EXERCISE INSTRUCTIONS: Rewrite the data from the line with "The image size" to the end, switching "screenshot" to "image" and changing nothing else. Leave the pictures out of your answer.

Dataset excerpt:
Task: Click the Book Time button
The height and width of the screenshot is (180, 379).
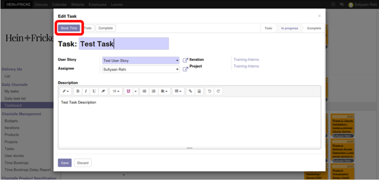Action: point(69,28)
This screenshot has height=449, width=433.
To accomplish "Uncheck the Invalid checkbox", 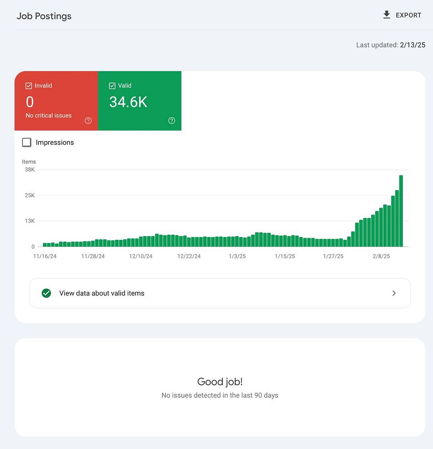I will 29,86.
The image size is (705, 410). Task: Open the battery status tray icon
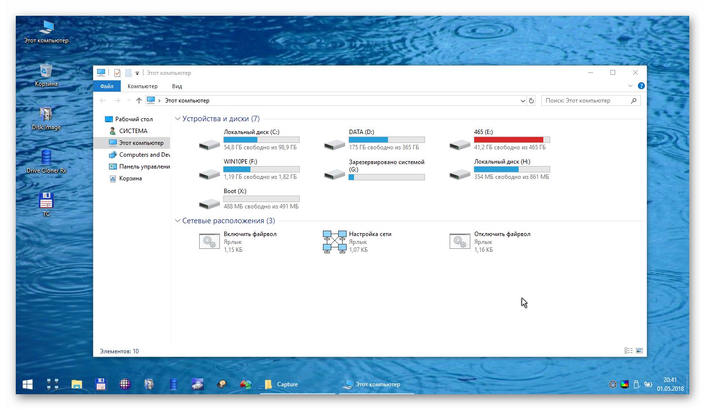point(648,384)
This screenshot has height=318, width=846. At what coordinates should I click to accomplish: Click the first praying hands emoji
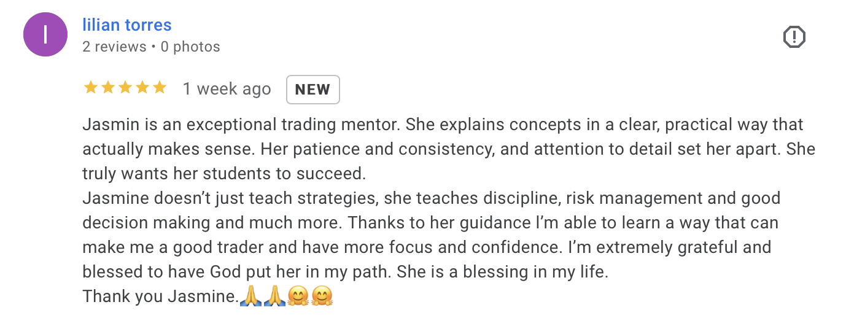250,297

FINISHED TASK:
The image size is (705, 410). Task: Open the battery status tray icon
point(648,384)
This image has height=318, width=846. At what coordinates should I click to accomplish: Click the first praying hands emoji
250,297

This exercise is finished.